Work to be completed: What you return must match the data exactly, line for line.

Data under study:
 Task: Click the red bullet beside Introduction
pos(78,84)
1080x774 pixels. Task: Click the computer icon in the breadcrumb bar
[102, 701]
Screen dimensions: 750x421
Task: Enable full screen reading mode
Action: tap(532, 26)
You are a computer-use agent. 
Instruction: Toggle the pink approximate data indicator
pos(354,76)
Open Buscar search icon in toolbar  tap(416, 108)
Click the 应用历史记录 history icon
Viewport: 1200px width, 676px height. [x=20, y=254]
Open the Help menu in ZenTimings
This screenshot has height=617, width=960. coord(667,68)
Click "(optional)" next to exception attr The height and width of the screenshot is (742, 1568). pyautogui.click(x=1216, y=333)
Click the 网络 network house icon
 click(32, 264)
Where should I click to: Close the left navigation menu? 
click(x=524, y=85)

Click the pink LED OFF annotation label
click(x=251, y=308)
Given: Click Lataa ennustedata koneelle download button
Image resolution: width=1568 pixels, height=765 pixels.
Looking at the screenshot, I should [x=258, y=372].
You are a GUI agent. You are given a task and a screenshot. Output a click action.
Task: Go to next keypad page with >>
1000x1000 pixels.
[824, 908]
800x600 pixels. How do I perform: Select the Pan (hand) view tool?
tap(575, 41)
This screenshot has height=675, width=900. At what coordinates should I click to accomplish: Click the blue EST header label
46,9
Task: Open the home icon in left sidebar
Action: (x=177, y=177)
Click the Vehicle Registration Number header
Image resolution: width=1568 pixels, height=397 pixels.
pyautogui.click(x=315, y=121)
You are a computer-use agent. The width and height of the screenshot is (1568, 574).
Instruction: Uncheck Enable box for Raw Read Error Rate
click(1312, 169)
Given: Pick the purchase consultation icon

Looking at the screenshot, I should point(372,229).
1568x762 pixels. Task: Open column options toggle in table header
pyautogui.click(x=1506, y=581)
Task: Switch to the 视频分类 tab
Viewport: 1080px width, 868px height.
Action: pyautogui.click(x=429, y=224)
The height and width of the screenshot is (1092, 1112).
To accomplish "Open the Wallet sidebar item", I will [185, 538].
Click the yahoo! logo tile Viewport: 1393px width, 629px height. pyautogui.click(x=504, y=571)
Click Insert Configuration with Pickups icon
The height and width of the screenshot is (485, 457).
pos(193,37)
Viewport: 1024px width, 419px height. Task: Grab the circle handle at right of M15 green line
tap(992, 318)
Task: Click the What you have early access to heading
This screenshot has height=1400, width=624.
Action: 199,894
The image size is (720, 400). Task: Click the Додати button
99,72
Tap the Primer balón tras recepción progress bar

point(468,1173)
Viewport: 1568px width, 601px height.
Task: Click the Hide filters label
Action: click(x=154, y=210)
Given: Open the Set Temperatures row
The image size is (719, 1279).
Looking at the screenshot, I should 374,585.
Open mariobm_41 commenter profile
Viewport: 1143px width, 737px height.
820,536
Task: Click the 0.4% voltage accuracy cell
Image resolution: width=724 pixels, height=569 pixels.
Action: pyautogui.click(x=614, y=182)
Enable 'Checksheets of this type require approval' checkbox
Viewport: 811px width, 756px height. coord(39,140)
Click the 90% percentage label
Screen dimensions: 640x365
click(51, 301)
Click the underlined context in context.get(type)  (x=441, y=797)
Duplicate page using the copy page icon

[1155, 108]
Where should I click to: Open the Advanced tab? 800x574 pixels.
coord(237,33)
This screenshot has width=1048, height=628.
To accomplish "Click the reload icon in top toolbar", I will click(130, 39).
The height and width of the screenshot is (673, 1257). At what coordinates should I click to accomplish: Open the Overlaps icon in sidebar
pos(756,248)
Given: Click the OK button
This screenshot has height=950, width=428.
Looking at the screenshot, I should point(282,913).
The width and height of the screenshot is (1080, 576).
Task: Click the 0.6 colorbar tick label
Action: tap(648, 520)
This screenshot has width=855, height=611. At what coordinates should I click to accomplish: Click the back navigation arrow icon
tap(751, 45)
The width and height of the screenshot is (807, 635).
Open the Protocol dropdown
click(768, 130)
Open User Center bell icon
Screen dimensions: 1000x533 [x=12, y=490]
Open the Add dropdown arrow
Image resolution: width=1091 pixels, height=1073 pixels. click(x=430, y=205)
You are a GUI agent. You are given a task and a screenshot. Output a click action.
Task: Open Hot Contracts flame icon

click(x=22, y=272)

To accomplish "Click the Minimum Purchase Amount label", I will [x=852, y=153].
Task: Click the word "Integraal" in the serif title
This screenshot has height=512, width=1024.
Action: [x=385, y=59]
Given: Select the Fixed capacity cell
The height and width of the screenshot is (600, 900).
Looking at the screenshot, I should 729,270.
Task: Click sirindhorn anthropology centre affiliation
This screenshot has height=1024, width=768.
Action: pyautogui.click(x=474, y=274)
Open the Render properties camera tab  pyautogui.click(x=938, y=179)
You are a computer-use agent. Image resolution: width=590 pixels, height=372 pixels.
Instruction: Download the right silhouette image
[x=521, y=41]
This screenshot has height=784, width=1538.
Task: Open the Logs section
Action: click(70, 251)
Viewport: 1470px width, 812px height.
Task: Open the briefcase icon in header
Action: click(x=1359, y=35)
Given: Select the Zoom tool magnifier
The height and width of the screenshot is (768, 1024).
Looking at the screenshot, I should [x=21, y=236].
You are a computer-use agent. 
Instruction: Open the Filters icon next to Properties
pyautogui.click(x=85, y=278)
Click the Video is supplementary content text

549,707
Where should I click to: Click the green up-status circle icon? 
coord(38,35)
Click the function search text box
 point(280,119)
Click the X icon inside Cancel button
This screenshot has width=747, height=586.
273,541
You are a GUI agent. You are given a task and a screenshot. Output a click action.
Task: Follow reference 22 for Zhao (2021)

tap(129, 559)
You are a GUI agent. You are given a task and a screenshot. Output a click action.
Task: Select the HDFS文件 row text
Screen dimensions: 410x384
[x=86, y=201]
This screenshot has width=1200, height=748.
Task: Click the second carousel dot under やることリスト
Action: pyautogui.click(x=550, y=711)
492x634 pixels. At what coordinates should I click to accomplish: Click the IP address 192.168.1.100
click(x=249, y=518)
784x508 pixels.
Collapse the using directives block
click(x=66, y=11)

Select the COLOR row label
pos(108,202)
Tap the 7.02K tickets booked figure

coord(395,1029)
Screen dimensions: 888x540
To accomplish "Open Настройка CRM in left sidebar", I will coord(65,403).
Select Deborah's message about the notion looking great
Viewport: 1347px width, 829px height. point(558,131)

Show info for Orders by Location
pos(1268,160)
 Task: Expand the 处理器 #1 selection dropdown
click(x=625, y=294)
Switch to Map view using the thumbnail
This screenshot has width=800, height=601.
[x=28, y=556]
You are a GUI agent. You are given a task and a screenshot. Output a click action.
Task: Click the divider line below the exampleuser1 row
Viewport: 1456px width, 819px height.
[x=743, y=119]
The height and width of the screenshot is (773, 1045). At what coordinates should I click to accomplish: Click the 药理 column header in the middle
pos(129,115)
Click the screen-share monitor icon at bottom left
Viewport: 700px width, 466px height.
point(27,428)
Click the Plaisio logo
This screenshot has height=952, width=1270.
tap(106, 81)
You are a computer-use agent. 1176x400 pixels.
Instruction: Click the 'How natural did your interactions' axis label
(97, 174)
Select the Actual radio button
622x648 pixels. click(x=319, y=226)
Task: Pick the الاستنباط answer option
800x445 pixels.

Solution to the problem:
 Task: Click the red bullet beside Introduction
pos(78,84)
1080x774 pixels. Task: Click the computer icon in the breadcrumb bar
[102, 701]
Screen dimensions: 750x421
Task: Enable full screen reading mode
Action: tap(532, 26)
You are a computer-use agent. 
Instruction: Toggle the pink approximate data indicator
pos(354,76)
Open Buscar search icon in toolbar  tap(416, 108)
Click the 应用历史记录 history icon
Viewport: 1200px width, 676px height. [x=20, y=254]
Open the Help menu in ZenTimings
This screenshot has height=617, width=960. coord(667,68)
Click "(optional)" next to exception attr The height and width of the screenshot is (742, 1568). pyautogui.click(x=1216, y=333)
Click the 网络 network house icon
 click(32, 264)
Where should I click to: Close the left navigation menu? 
click(x=524, y=85)

Click the pink LED OFF annotation label
click(x=251, y=308)
Given: Click Lataa ennustedata koneelle download button
Image resolution: width=1568 pixels, height=765 pixels.
Looking at the screenshot, I should [x=258, y=372].
You are a GUI agent. You are given a task and a screenshot. Output a click action.
Task: Go to next keypad page with >>
1000x1000 pixels.
[824, 908]
800x600 pixels. How do I perform: Select the Pan (hand) view tool?
tap(575, 41)
This screenshot has height=675, width=900. At what coordinates should I click to accomplish: Click the blue EST header label
46,9
Task: Open the home icon in left sidebar
Action: (x=177, y=177)
Click the Vehicle Registration Number header
Image resolution: width=1568 pixels, height=397 pixels.
pyautogui.click(x=315, y=121)
You are a computer-use agent. The width and height of the screenshot is (1568, 574).
Instruction: Uncheck Enable box for Raw Read Error Rate
click(1312, 169)
Given: Pick the purchase consultation icon

Looking at the screenshot, I should point(372,229).
1568x762 pixels. Task: Open column options toggle in table header
pyautogui.click(x=1506, y=581)
Task: Switch to the 视频分类 tab
Viewport: 1080px width, 868px height.
Action: pyautogui.click(x=429, y=224)
The height and width of the screenshot is (1092, 1112).
To accomplish "Open the Wallet sidebar item", I will [185, 538].
Click the yahoo! logo tile Viewport: 1393px width, 629px height. pyautogui.click(x=504, y=571)
Click Insert Configuration with Pickups icon
The height and width of the screenshot is (485, 457).
pos(193,37)
Viewport: 1024px width, 419px height. Task: Grab the circle handle at right of M15 green line
tap(992, 318)
Task: Click the What you have early access to heading
This screenshot has height=1400, width=624.
Action: 199,894
The image size is (720, 400). Task: Click the Додати button
99,72
Tap the Primer balón tras recepción progress bar

point(468,1173)
Viewport: 1568px width, 601px height.
Task: Click the Hide filters label
Action: click(x=154, y=210)
Given: Open the Set Temperatures row
The image size is (719, 1279).
Looking at the screenshot, I should 374,585.
Open mariobm_41 commenter profile
Viewport: 1143px width, 737px height.
820,536
Task: Click the 0.4% voltage accuracy cell
Image resolution: width=724 pixels, height=569 pixels.
Action: pyautogui.click(x=614, y=182)
Enable 'Checksheets of this type require approval' checkbox
Viewport: 811px width, 756px height. coord(39,140)
Click the 90% percentage label
Screen dimensions: 640x365
click(51, 301)
Click the underlined context in context.get(type)  (x=441, y=797)
Duplicate page using the copy page icon

[1155, 108]
Where should I click to: Open the Advanced tab? 800x574 pixels.
coord(237,33)
This screenshot has width=1048, height=628.
To accomplish "Click the reload icon in top toolbar", I will click(130, 39).
The height and width of the screenshot is (673, 1257). At what coordinates should I click to accomplish: Open the Overlaps icon in sidebar
pos(756,248)
Given: Click the OK button
This screenshot has height=950, width=428.
Looking at the screenshot, I should point(282,913).
The width and height of the screenshot is (1080, 576).
Task: Click the 0.6 colorbar tick label
Action: tap(648, 520)
This screenshot has width=855, height=611. At what coordinates should I click to accomplish: Click the back navigation arrow icon
tap(751, 45)
The width and height of the screenshot is (807, 635).
Open the Protocol dropdown
click(768, 130)
Open User Center bell icon
Screen dimensions: 1000x533 [x=12, y=490]
Open the Add dropdown arrow
Image resolution: width=1091 pixels, height=1073 pixels. click(x=430, y=205)
You are a GUI agent. You are given a task and a screenshot. Output a click action.
Task: Open Hot Contracts flame icon

click(x=22, y=272)

To accomplish "Click the Minimum Purchase Amount label", I will [x=852, y=153].
Task: Click the word "Integraal" in the serif title
This screenshot has height=512, width=1024.
Action: [x=385, y=59]
Given: Select the Fixed capacity cell
The height and width of the screenshot is (600, 900).
Looking at the screenshot, I should 729,270.
Task: Click sirindhorn anthropology centre affiliation
This screenshot has height=1024, width=768.
Action: pyautogui.click(x=474, y=274)
Open the Render properties camera tab  pyautogui.click(x=938, y=179)
You are a computer-use agent. Image resolution: width=590 pixels, height=372 pixels.
Instruction: Download the right silhouette image
[x=521, y=41]
This screenshot has height=784, width=1538.
Task: Open the Logs section
Action: click(70, 251)
Viewport: 1470px width, 812px height.
Task: Open the briefcase icon in header
Action: click(x=1359, y=35)
Given: Select the Zoom tool magnifier
The height and width of the screenshot is (768, 1024).
Looking at the screenshot, I should [x=21, y=236].
You are a computer-use agent. 
Instruction: Open the Filters icon next to Properties
pyautogui.click(x=85, y=278)
Click the Video is supplementary content text

549,707
Where should I click to: Click the green up-status circle icon? 
coord(38,35)
Click the function search text box
 point(280,119)
Click the X icon inside Cancel button
This screenshot has width=747, height=586.
273,541
You are a GUI agent. You are given a task and a screenshot. Output a click action.
Task: Follow reference 22 for Zhao (2021)

tap(129, 559)
You are a GUI agent. You are given a task and a screenshot. Output a click action.
Task: Select the HDFS文件 row text
Screen dimensions: 410x384
[x=86, y=201]
This screenshot has width=1200, height=748.
Task: Click the second carousel dot under やることリスト
Action: pyautogui.click(x=550, y=711)
492x634 pixels. At what coordinates should I click to accomplish: Click the IP address 192.168.1.100
click(x=249, y=518)
784x508 pixels.
Collapse the using directives block
click(x=66, y=11)

Select the COLOR row label
pos(108,202)
Tap the 7.02K tickets booked figure

coord(395,1029)
Screen dimensions: 888x540
To accomplish "Open Настройка CRM in left sidebar", I will coord(65,403).
Select Deborah's message about the notion looking great
Viewport: 1347px width, 829px height. point(558,131)

Show info for Orders by Location
pos(1268,160)
 Task: Expand the 处理器 #1 selection dropdown
click(x=625, y=294)
Switch to Map view using the thumbnail
This screenshot has width=800, height=601.
[x=28, y=556]
You are a GUI agent. You are given a task and a screenshot. Output a click action.
Task: Click the divider line below the exampleuser1 row
Viewport: 1456px width, 819px height.
[x=743, y=119]
The height and width of the screenshot is (773, 1045). At what coordinates should I click to accomplish: Click the 药理 column header in the middle
pos(129,115)
Click the screen-share monitor icon at bottom left
Viewport: 700px width, 466px height.
point(27,428)
Click the Plaisio logo
This screenshot has height=952, width=1270.
tap(106, 81)
You are a computer-use agent. 1176x400 pixels.
Instruction: Click the 'How natural did your interactions' axis label
(97, 174)
Select the Actual radio button
622x648 pixels. click(x=319, y=226)
Task: Pick the الاستنباط answer option
800x445 pixels.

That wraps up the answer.